Russia-Ukraine War: What Weapons Are The Two Sides Using?
Military experts have credited Ukrainian troops for their "MacGyver" approach to weaponry. In a recent New York Times report, experts cited how forces have implemented technology and equipment in ways that are surprising to even the most experienced marksman.
Some of the most advanced and lethal weapon systems in the world have been sent from the U.S. to the Ukraine. The Ukrainian military has used the weapons in unexpected ways as it looks to gain ground on Russia in a war that is in its sixth month.
"People are using the 'MacGyver' metaphor," Frederick B. Hodges, a former top U.S. Army commander in Europe, told the New York Times, in reference to the 1980s ABC television program. The title character used an array of self-made contraptions to get himself out of predicaments.
Troops have taken to mounting missiles on trucks to gain firing range and putting rocket systems on speedboats to increase their naval capabilities, just to name a few of the ingenuities that the Times cited.
Other weapon tricks include the Neptune, based on the design of an old Soviet anti-ship missile with improved range and electronics mounted onto one or more trucks, which took down Russia's Moskva in the Black Sea. Ukraine has also used Bayraktar TB2 unmanned combat aerial drones and the U.S.-supplied HARM anti-radiation missiles on Soviet-designed MiG-29 fighter jets, a first for any military.
Other weapons include the older OTR-21 Tochka ballistic missiles, which were used in the first days of the war, according to Reuters. Ukraine also has Cold War-era Russian-made S-300v anti-aircraft missile systems, and it has been supplied with NLAW, an antitank missile system developed with the U.K. and Sweden. There is also the FGM-148 Javelin, a tank destroyer.
Russia started its attacks on Ukraine with a series of targeted missile attacks from land and sea, using cruise missiles and Iskander-M precision short-range ballistic missiles, while Kalibr land-attack cruise missiles were used to hit the cities of Sumy, Poltava, and Mariupol in Ukraine, according to reports.
The BM-21 is also one of the multiple launch rocket systems used by the Russians, which can deliver 720 rockets in a single launch, among an array of other weapons, Reuters noted.
The Russian military has been accused of using widely banned cluster munitions, which are deployed as several smaller sub-munitions over a target, in a preschool attack on civilians in Ukraine.
Bellingcat, a nonprofit online journalism collective, documented Russia using the cluster munitions. The weapons have landed not only near schools but also hospitals in the cities of Kharkiv, Odesa and Kherson.
The Russia-Ukraine war has proven to be deadly for both sides. U.S. officials estimate that up to 80,000 Russian troops have been wounded or died, while Ukraine military officials say that they are losing 100 to 200 troops a day.

################

### REQUIREMENT
Reproduce the stretch of the article on weapons in the Russia-Ukraine war from "The BM-21 is" through "civilians in Ukraine.".

(Data entries)

################

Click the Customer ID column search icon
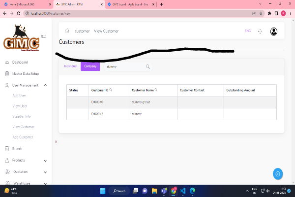tap(111, 90)
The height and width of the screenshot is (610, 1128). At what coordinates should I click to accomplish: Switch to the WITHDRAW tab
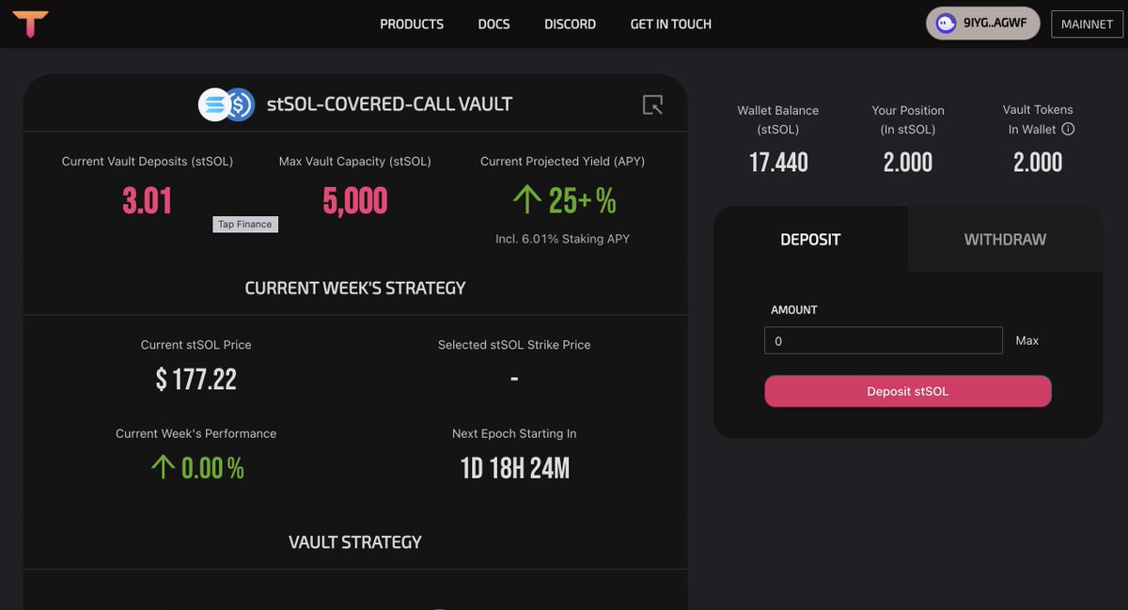[1004, 240]
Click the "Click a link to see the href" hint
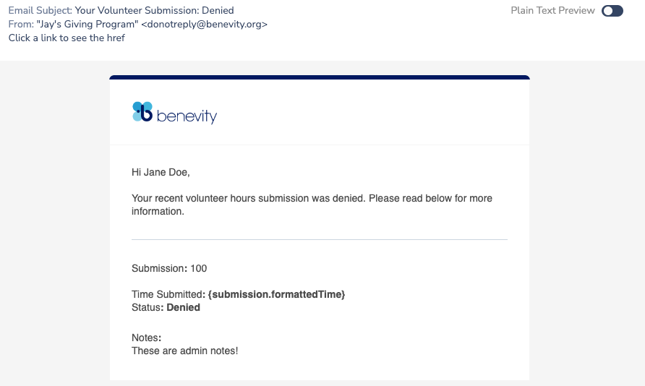The width and height of the screenshot is (645, 386). coord(67,38)
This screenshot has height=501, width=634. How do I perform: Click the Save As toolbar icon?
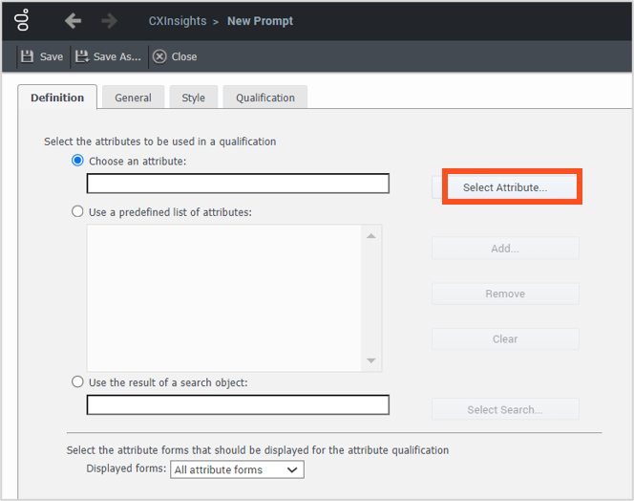coord(82,56)
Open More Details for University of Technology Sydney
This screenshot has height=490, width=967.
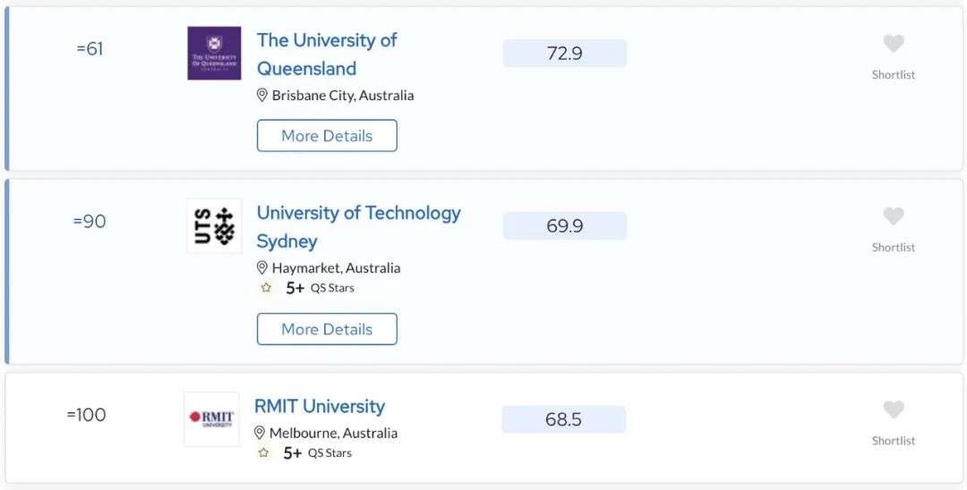pos(327,329)
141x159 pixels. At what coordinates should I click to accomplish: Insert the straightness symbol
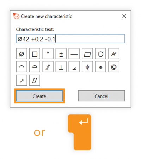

################

### RESPONSE BELOW
The BM-21 is also one of the multiple launch rocket systems used by the Russians, which can deliver 720 rockets in a single launch, among an array of other weapons, Reuters noted.
The Russian military has been accused of using widely banned cluster munitions, which are deployed as several smaller sub-munitions over a target, in a preschool attack on civilians in Ukraine.